Back to the typewriter and what inspired me to write this piece, jogging my memory and awakening a gentle nostalgia for times past, and a certain admiration for the girl I was. It was an article in Time magazine on a book entitled Spinster written by someone named Kate Bolick. At the top of the page where the article appeared, there was a little blurb, and I quote: “According to Bolick, part of what brought women out of a marriage-and-children mentality was the typewriter, invented in1867”. Upon reading this, I was immediately submerged in the deep waters of reverie to that magical and terribly painful time of adolescence when I dreamed briefly of becoming a writer, when my passionate desires were for a dictionary and a typewriter, for paper and poetry over and above clothes or jewels or frills and fancies, before the marriage-and-children mentality totally enveloped me and I married and had children and attempted to become the perfect housewife and mother. Before all that, there was the dictionary and the typewriter, Webster’s and the Hermes Baby, both swallowed up and temporarily forgotten by the-things-a-girl-is-supposed-to-do. They waited patiently in the background of dinners-for-two and diapers, of supermarket days and children’s first steps, of housework and love-making until I did a radical about-face at 32 that returned me to the University and the wonderful, wonderful world of words.

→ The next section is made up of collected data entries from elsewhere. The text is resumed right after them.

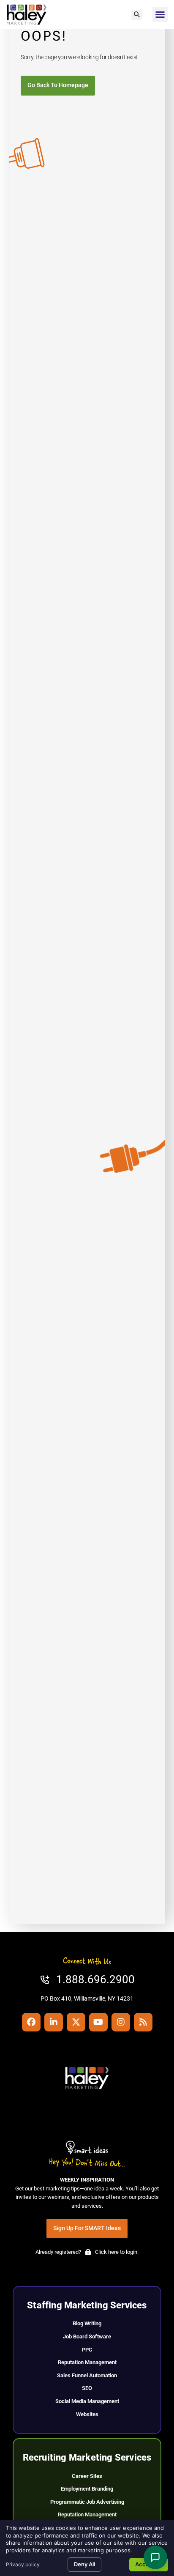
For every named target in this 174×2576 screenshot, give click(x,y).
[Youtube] (98, 2022)
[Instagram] (120, 2022)
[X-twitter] (76, 2022)
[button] (136, 15)
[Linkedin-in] (53, 2022)
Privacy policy (23, 2564)
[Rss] (143, 2022)
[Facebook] (31, 2022)
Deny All (84, 2564)
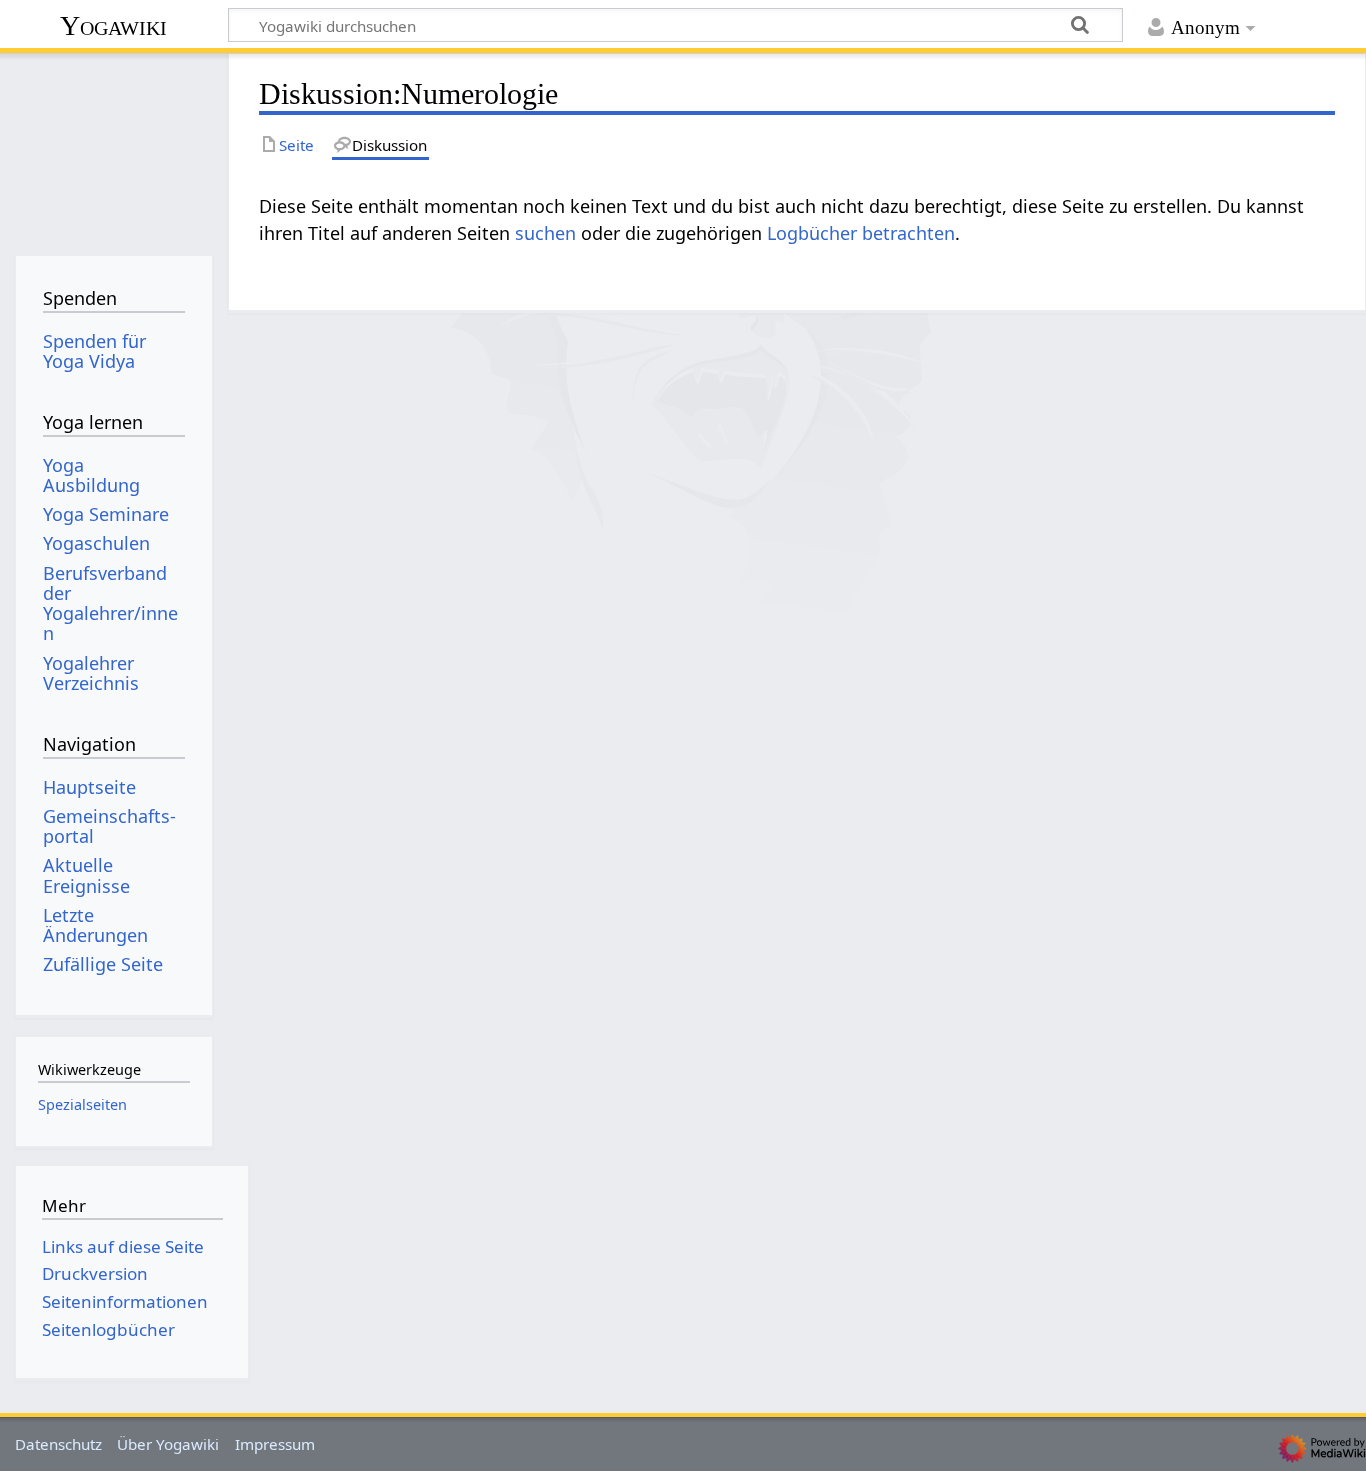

True, I have not been a prolific writer, but I complain not. I love to have written, and to have loved, to have been a mother and a writer all at once, to have fulfilled my duty to my body and society and also to my spirit and freedom. So there it is, so bright and beautiful, mixed in with the memory of my babies, the grateful remembrance of my Hermes Baby and a Webster’s Dictionary that filled my life with words and let me eventually produce the books I can also proudly call ‘my children’.